An employee at the UK’s consulate in Hong Kong has been detained by mainland Chinese authorities on his way back to the city, his girlfriend has said.
Simon Cheng, 28, was travelling back from a business trip in Shenzhen province to his native Hong Kong on 8 August when he suddenly stopped messaging, his girlfriend, Li, told the Guardian.
“Ready to pass through the border … pray for me,” he had messaged just before he went silent, Li said.
More than 10 days later, Li and Cheng’s family have not been able to get in touch with him.
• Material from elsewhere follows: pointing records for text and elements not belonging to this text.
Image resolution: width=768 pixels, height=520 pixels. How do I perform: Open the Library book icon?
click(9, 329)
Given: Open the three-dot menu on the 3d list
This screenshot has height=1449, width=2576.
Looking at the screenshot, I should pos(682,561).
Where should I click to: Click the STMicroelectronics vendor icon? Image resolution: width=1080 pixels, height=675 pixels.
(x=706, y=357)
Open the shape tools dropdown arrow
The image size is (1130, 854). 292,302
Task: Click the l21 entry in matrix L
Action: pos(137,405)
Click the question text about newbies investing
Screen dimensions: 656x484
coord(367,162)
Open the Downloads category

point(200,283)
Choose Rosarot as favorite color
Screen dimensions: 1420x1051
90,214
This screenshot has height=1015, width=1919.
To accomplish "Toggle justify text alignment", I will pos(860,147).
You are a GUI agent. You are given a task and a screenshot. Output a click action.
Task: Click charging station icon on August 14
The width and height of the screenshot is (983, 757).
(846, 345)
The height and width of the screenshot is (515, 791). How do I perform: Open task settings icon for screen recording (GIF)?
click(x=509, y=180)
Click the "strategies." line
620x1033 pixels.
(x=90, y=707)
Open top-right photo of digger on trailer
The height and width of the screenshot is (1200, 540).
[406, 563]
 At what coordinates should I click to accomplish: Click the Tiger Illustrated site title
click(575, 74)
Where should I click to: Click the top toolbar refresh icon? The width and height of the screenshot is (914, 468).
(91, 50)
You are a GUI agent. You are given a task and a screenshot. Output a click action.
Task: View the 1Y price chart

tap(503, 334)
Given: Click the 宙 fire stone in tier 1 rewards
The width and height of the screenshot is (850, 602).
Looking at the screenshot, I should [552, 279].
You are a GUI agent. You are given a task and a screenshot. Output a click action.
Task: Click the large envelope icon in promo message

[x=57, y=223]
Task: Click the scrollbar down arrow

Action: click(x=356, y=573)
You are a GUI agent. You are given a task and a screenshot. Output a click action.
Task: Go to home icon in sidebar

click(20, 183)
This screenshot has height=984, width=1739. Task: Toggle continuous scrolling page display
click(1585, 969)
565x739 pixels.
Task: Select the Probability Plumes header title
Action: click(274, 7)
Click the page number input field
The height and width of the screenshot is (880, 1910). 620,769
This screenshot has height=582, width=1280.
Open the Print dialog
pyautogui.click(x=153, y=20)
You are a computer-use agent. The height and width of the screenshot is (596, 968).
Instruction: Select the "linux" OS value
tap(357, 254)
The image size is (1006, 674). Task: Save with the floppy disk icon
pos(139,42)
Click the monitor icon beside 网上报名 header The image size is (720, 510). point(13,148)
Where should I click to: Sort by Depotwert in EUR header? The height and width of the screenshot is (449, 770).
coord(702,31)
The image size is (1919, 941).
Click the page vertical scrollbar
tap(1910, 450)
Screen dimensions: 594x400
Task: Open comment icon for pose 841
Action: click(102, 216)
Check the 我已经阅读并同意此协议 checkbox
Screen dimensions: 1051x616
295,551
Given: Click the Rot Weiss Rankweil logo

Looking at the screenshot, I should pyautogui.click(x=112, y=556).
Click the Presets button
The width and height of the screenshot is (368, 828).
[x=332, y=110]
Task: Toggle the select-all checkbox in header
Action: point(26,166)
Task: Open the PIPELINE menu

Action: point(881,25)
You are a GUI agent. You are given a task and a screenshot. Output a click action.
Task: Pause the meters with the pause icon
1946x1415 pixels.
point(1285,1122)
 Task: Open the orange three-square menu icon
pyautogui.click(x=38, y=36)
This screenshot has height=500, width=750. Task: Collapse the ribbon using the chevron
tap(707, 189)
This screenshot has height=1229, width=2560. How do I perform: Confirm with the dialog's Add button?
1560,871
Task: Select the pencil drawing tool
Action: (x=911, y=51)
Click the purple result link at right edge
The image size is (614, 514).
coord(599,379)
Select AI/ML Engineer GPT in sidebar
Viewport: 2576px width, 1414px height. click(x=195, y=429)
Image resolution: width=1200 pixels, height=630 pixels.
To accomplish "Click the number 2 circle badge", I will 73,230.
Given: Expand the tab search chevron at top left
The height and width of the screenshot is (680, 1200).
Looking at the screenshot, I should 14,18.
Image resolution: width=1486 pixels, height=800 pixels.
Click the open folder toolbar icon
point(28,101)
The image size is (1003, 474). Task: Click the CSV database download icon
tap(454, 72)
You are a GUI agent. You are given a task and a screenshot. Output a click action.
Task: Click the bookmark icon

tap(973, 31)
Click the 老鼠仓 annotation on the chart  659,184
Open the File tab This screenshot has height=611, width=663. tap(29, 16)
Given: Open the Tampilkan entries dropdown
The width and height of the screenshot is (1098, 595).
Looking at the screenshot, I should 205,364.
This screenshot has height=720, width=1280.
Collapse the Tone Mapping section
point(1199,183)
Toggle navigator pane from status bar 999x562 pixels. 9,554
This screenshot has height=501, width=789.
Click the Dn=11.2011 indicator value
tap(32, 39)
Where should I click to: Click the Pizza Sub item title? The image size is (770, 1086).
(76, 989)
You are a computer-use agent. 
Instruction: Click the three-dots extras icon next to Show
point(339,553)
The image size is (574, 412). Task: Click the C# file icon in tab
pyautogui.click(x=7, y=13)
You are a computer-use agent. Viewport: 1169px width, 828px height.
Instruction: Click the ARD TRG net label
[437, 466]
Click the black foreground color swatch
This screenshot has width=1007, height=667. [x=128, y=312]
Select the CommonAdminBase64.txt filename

Li said Hong Kong immigration authorities told her Cheng had been placed under “administrative detention” in mainland China in an unknown location and for unknown reasons.
The detention of Cheng, who works in the British consulate as a trade and investment officer for Scottish Development International, comes amid more than two months of pro-democracy protests in Hong Kong that have threatened Beijing’s authority over the city.
“We are extremely concerned by reports that a member of our team has been detained returning to Hong Kong from Shenzhen,” a spokesman for the Foreign and Commonwealth Office said. “We are providing support to his family and seeking further information from authorities in Guangdong province and Hong Kong.”
Cheng’s detention was first reported by the Hong Kong news site HK01. According to Li, he regularly travels to mainland China for meetings and had gone there most recently for work.
Immigration officials have increased checks at the border between mainland China and Hong Kong, detaining people and checking their phones and other devices.
Beijing has taken an increasingly hardline tone against the protests, which it sees as a direct challenge to its rule.
It has also repeatedly warned Britain – the former colonial ruler of Hong Kong – against “interference”. China has appeared irked by Britain’s public rebukes of the Hong Kong authorities’ handling of the demonstrations.
According to Li, Cheng had not participated in the protests or expressed his position on the movement in any public forums. “As far as I know, he did not attend any of the protests, even the 1 million march. I am just worried about him,” she said.
Li, who met Cheng while he was studying in Taiwan – where she is from – has been calling and writing to British, Chinese, and Hong Kong officials. According to Li, Cheng’s career had progressed from a part-time job at a fast food restaurant to his current position at the consulate. “His life was just beginning,” she said.
“He grew up to be a very caring, diligent and hardworking person. Now, he is missing and detained for no reason. This is deeply distressing for his family and friends.”
Li said she and Cheng had discussed marriage, and possibly moving back to Taiwan, but Cheng wanted to remain in Hong Kong. “He said he loves Hong Kong and wanted to sacrifice all he has for his motherland.”